__What needs to be done__:
Which lines below contain the word "computer"? Copy each of them.

--- Material for this exercise ---

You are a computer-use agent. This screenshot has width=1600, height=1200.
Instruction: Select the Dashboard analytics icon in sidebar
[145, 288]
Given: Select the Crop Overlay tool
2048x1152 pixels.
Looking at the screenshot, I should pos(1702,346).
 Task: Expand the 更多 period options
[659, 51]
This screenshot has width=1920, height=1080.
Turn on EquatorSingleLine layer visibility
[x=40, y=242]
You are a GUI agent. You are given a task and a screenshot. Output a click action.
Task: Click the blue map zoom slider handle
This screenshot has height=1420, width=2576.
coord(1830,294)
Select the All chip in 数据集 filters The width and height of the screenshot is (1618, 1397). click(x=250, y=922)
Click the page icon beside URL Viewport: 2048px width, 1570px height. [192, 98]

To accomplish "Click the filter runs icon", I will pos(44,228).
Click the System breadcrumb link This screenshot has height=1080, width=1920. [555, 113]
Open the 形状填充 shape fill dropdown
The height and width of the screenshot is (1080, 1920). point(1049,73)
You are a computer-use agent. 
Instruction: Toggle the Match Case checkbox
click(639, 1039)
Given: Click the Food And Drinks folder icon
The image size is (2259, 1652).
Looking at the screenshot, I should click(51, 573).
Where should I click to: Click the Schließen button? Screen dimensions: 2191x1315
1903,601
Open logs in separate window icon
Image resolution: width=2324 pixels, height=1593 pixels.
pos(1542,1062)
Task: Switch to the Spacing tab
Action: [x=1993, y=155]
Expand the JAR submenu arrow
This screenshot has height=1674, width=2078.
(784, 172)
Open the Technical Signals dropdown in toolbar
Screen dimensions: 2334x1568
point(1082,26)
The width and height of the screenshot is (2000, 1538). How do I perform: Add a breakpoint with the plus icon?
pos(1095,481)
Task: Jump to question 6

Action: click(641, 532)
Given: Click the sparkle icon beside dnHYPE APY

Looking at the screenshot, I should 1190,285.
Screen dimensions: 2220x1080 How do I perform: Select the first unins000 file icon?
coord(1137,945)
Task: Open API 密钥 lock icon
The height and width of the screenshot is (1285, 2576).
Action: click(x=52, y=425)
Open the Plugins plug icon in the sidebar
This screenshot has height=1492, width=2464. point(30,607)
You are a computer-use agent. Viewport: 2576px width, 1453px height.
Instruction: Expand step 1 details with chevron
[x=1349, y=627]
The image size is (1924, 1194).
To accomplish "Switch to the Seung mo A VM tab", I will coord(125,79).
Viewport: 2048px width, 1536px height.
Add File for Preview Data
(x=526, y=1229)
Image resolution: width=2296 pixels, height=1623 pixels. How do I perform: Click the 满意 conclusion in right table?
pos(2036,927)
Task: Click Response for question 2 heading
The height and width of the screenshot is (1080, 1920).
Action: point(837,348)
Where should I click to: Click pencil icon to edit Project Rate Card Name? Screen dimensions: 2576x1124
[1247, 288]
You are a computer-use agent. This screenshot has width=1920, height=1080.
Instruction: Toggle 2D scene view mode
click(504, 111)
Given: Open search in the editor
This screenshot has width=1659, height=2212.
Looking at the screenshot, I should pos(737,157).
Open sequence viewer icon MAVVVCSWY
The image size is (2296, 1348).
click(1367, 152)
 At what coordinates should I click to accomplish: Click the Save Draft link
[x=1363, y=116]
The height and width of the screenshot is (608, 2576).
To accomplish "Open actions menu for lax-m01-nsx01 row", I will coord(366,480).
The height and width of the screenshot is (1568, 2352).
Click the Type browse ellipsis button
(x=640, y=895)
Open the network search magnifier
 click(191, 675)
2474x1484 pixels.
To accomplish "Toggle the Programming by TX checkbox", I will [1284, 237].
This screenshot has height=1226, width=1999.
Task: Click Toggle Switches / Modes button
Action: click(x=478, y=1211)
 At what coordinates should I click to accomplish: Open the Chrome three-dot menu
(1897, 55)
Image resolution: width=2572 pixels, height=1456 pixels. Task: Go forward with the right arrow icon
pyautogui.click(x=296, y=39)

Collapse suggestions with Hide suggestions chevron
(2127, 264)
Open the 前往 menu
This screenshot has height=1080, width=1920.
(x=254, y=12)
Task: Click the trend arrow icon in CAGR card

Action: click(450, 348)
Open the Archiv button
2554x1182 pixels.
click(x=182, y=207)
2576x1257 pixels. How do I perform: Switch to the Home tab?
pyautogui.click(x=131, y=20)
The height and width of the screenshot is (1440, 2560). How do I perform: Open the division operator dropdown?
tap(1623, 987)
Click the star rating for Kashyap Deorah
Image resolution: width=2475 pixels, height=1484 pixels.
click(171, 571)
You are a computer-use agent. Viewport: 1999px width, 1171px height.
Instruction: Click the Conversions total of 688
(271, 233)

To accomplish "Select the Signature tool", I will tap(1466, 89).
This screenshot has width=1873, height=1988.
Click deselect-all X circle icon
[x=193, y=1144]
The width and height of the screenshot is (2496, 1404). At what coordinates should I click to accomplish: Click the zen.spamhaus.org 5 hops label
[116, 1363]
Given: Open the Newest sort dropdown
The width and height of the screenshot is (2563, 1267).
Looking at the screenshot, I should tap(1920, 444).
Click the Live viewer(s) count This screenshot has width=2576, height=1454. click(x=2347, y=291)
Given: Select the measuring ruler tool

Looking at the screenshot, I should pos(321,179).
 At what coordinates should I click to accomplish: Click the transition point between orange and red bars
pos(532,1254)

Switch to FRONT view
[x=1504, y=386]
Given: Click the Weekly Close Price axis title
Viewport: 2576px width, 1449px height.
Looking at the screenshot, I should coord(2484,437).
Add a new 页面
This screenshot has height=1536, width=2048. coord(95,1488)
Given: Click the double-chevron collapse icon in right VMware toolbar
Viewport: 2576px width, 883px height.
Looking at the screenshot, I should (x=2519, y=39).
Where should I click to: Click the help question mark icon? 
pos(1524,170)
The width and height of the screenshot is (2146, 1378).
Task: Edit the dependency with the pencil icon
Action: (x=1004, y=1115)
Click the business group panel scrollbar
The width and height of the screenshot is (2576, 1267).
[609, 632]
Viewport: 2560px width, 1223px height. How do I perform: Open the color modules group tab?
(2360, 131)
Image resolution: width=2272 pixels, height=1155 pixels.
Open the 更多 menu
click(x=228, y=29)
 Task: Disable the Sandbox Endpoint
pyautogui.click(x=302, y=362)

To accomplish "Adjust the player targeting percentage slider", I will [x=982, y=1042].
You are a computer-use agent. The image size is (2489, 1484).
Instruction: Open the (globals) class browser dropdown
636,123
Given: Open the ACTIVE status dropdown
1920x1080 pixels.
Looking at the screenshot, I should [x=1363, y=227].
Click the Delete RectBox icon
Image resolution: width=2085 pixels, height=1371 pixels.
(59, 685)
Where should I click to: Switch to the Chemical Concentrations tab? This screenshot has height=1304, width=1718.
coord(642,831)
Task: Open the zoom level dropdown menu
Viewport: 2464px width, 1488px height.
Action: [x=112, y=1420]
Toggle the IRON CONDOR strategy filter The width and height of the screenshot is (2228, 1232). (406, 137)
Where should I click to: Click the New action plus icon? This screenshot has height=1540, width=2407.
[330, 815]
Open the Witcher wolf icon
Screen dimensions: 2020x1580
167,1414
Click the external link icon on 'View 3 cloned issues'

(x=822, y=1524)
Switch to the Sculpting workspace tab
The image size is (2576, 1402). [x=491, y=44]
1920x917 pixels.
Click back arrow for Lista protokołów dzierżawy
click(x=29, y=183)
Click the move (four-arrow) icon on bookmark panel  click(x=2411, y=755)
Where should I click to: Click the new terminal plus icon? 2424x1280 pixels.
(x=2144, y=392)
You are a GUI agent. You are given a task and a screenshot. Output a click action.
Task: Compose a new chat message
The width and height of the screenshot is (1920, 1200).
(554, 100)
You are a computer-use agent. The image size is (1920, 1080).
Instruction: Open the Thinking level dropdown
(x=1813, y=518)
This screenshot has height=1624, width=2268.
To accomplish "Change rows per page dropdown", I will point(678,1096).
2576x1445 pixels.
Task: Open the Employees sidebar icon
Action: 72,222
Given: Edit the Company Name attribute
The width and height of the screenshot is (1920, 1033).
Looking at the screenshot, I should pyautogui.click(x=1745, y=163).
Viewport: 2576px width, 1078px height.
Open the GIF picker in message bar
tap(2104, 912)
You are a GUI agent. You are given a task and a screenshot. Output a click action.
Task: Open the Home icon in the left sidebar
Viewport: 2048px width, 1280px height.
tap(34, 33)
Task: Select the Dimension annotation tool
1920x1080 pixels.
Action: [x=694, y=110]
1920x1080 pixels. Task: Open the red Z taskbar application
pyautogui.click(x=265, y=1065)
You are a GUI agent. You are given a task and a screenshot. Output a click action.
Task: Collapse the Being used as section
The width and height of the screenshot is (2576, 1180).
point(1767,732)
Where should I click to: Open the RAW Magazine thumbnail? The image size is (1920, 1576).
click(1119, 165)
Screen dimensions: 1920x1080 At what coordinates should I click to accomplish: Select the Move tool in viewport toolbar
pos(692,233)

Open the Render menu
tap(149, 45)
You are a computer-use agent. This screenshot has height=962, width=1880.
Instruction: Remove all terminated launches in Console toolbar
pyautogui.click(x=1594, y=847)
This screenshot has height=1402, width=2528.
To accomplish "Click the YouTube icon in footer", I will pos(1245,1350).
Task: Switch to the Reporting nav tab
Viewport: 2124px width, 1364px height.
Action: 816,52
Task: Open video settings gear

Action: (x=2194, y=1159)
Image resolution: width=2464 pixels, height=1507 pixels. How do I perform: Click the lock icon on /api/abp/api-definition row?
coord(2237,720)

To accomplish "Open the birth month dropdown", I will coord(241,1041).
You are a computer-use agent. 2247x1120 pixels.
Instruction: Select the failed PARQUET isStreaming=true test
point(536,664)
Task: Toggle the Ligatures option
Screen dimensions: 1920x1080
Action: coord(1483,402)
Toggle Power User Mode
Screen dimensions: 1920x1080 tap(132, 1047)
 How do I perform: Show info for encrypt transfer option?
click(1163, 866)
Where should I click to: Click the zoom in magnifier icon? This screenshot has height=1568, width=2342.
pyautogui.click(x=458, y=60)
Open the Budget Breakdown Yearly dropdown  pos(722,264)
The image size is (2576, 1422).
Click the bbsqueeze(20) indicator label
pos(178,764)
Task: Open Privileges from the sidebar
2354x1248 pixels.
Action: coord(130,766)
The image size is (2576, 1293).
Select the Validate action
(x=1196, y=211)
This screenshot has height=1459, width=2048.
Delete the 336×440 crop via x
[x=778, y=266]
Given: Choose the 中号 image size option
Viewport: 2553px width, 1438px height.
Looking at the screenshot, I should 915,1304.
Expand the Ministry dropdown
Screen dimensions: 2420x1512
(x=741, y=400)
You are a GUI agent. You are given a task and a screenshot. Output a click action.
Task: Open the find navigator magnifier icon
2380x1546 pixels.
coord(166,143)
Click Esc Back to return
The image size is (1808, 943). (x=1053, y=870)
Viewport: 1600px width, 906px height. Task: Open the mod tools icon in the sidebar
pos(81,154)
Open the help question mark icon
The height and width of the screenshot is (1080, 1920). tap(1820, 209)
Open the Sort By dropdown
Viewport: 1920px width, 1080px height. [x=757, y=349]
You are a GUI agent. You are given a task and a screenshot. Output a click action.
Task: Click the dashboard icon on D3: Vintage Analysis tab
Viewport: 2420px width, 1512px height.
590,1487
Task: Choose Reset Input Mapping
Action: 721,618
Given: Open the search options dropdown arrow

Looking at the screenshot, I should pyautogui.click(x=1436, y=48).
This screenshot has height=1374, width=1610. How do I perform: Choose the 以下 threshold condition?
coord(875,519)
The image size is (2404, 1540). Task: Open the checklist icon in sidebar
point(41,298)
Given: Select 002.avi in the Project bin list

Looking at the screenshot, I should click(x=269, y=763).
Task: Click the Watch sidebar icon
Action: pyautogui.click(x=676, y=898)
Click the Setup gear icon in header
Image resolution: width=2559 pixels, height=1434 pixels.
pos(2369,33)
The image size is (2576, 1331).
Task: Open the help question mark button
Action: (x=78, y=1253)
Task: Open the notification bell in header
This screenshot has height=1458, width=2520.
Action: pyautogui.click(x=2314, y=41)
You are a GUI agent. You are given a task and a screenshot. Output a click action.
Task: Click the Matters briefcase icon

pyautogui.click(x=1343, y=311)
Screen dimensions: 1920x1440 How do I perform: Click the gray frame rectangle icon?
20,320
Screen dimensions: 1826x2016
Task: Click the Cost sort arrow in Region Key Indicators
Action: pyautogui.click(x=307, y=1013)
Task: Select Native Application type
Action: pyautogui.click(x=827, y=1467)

---

__Answer__:
You are a computer-use agent. This screenshot has width=1600, height=1200.
You are a computer-use agent. 
You are a computer-use agent. Viewport: 2576px width, 1453px height.
You are a computer-use agent. This screenshot has width=1920, height=1080.
You are a computer-use agent. Viewport: 1999px width, 1171px height.
You are a computer-use agent. The image size is (2489, 1484).
You are a computer-use agent. The image size is (1920, 1080).
You are a computer-use agent. This screenshot has height=962, width=1880.
You are a computer-use agent. 2247x1120 pixels.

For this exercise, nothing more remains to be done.